The new telecom policy announced by the government
on the 13th of this month has allowed the private participation in the
fixed-line phone operations for the first time ever. It aims to expand
the telecom infrastructure by offering opportunities and incentives to
qualifying operators in the private sector in both long-distance &
international (LDI) and local loop (LL) infrastructure.
The new policy, announced by the Federal Minister
for Information Technology and Communications Awais Ahmed Khan Leghari,
allows private sector participation in both the LDI and LL operations.
However, stringent technical and financial pre-requisites, as well as
experience, will be incorporated in the licensing documents and the
decision to award a license will be preceded by an open public
hearing. That explains a performance guarantee of $ 10 million in
addition to $ 500,000 licensing fee for the issuance of LDI license.
The licenses for both the LDI and LL will be valid for 20 years though
the policy itself will be revised after 5 years.
A private operator can acquire both the LDI and LL
licenses including the existing license holders of the telecom
services. These operators would not only be allowed to retain their
current licenses but also can apply for new LDI and LL license. The
Pakistan Telecommunication Authority (PTA) will not regulate the
tariffs of the LL and LDI operators until they attain a significant
Market Power status. The PTA, however, will have the right to regulate
tariffs in case there is an evidence of unfair and burdensome pricing
The qualifying LDI operators will have to establish
at least one 'point of interconnect' in each of five PTCL regions
within one year after the awarding of the license, and in all 13 PTCL
regions within 3 years. They would be allowed to lease infrastructure
from PTCL, or any other infrastructure owner, subject to the condition
that they must own a proportion of the transmission system and cables
comprising its network in phases — 10 per cent in the first year, 30
per cent in the second and 50 per cent in the third. The licensed LDI
operators will have to furnish a performance bond of $ 10 million and
will provide incoming and outgoing interconnection services, both for
voice and data traffic.
Unlike LDI operators, the LL operators would not be
allowed to carry voice calls between PTCL regions for long distance
international traffic but could carry voice mails between
municipalities but only with a single region.

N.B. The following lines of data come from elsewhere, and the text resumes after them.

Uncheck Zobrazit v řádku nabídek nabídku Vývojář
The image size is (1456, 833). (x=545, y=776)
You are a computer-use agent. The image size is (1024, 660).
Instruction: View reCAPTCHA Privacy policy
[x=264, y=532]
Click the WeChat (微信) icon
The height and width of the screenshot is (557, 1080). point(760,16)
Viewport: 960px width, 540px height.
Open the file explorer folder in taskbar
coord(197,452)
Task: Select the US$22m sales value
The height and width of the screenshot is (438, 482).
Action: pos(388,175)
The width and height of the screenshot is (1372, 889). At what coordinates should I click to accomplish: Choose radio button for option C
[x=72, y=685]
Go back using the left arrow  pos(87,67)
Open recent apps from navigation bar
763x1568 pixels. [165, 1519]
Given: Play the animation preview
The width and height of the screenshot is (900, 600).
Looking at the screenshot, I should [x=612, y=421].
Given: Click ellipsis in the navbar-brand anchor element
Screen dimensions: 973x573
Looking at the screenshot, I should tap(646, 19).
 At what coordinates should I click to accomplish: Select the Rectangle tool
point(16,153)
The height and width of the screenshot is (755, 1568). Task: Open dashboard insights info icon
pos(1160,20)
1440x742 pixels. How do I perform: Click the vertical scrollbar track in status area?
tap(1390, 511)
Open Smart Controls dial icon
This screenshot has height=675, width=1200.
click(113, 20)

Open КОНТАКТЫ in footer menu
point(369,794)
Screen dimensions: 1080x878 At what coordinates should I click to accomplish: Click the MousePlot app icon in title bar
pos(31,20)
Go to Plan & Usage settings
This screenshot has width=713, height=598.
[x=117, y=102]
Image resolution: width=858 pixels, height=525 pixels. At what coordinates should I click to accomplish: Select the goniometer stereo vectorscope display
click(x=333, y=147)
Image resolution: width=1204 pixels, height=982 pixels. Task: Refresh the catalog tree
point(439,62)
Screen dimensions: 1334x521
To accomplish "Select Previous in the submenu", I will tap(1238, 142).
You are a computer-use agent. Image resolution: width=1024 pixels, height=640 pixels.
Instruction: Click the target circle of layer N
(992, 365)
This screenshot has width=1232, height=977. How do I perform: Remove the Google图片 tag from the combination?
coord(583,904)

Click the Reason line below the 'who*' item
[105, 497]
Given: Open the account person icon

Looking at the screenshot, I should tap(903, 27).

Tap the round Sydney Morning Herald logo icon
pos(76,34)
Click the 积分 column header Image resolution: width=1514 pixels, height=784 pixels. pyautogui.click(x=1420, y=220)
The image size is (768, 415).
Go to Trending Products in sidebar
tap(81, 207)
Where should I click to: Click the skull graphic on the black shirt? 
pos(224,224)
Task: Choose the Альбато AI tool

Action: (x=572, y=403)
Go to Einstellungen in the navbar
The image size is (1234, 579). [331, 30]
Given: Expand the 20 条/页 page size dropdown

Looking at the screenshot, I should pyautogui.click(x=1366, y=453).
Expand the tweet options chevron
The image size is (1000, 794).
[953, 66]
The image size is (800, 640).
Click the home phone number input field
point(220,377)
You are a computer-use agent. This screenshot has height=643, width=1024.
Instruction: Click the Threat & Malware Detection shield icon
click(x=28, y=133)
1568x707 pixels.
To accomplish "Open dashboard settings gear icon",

The deregulation of the fixed-line phone operations
is also aimed at double the tele-density from 2.7 per cent, which is
the lowest in the region, to around 5.6 per cent by 2010. It is also
aimed at stirring competition in the fixed-line telephone operations
to provide choice of service to the consumers thus far solely
dependent on the state-owned Pakistan Telecommunication Company
Limited, better known as PTCL.
However, comments emanating from the groups active
in telecom sector have been strongly critical of the new policy. The
former president of Pakistan Software Houses Association (PASHA),
Hamza Mateen, said that the new policy is primary comprises an old
package. He said that that there are many loose ends and much remains
unexplained in the policy about the framework and jurisdiction, and
most importantly the attitude of the PTCL particularly as fixed-line
phone operation require heavy investment.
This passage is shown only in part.